The SIMS is a 75 true/false item measure of symptom validity that takes 10–15 min to complete (Widows & Smith, 2005). The SIMS has adequate internal consistency (e.g., α = .72, Merckelbach & Smith, 2003). The SIMS contains a total score and five subscales of 15 items each: Neurologic Impairment, Affective Disorders, Psychosis, Low Intelligence, and Amnestic Disorders. Higher scores reflect a greater probability of invalid symptom endorsement. The Rare Symptom (SIMS-RS), Symptom Combination (SIMS-SC), and Malcore and colleagues’ short form (SIMS-SF) will also be calculated for comparisons. The SIMS-RS is a 15-item scale consisting of uncommonly endorsed items (3, 8, 14, 21, 28, 34, 40, 42, 56, 58, 63, 67, 69, 73, and 75), and SIMS-SC contains 13 pairs of items in which a point is awarded for a pair only when both responses indicate feigning (4–74, 5–60, 20–24, 25–61, 25–64, 27–61, 35–60, 47–59, 47–74, 48–65, 52–66, 56–67, and 56–75; Rogers et al., 2014). The SIMS-SF is a 35-item scale that was developed by empirically reducing items based on corrected item-total correlation and infrequent responding (1, 5, 6, 12, 13, 15, 17, 18, 19, 20, 22, 25, 26, 27, 29, 30, 31, 33, 35, 36, 37, 39, 45, 47, 49, 50, 51, 53, 59, 60, 61, 62, 64, 66, and 71; Malcore et al., 2015).

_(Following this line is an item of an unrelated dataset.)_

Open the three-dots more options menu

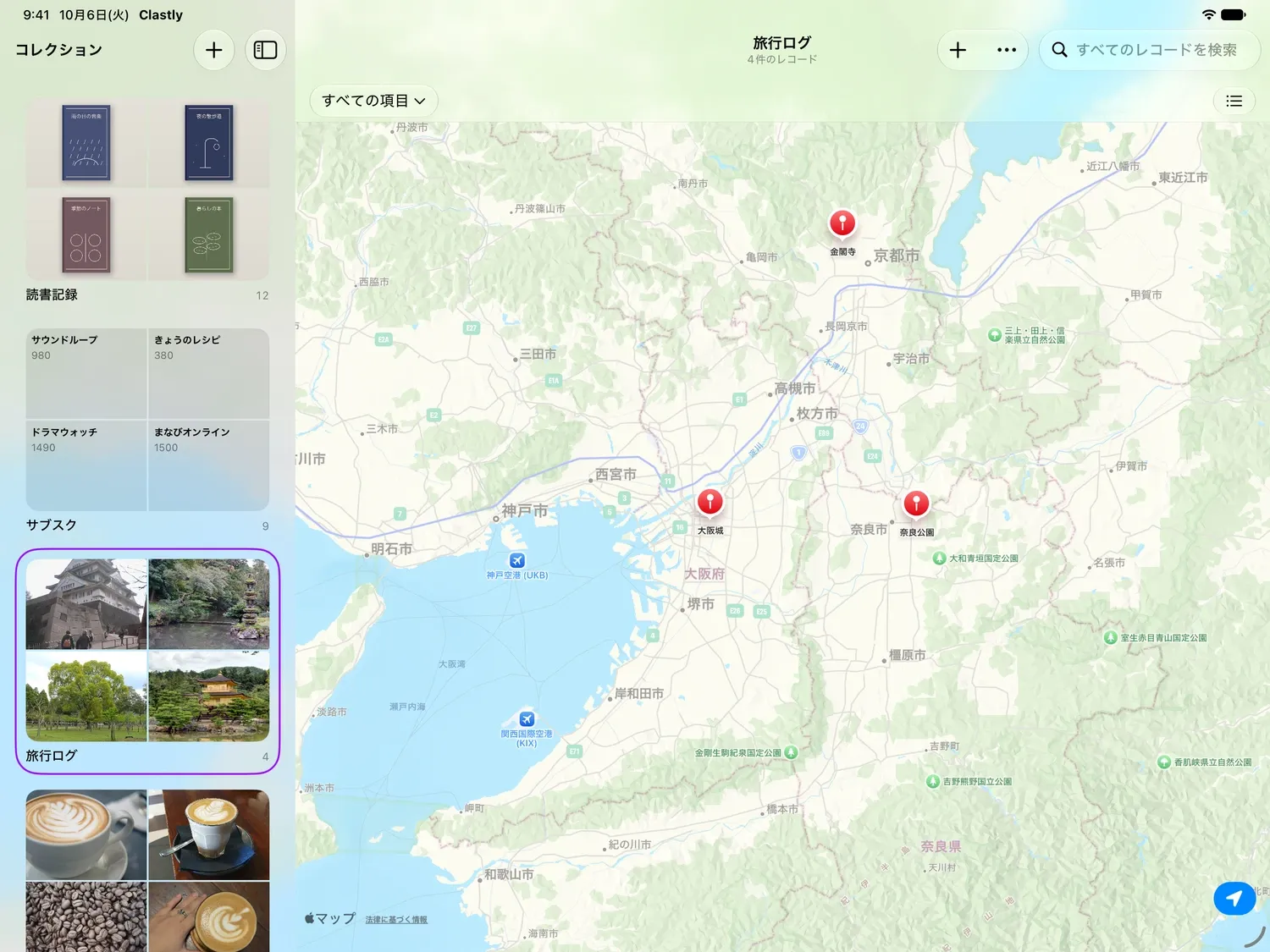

The MMPI-2-RF is a 338 true/false item measure of personality and psychopathology that takes 35–50 min to complete (Ben-Porath & Tellegen, 2011). The MMPI-2-RF contains several validity scales used to measure over-reporting of symptoms for general (F-r), psychiatric (Fp-r), medical (Fs), somatic and cognitive (FBS-r), and memory (RBS). Based on consensus from the authors, SIMS subscales and MMPI-2-RF validity scales were matched if conceptually related. See Table 1 for details.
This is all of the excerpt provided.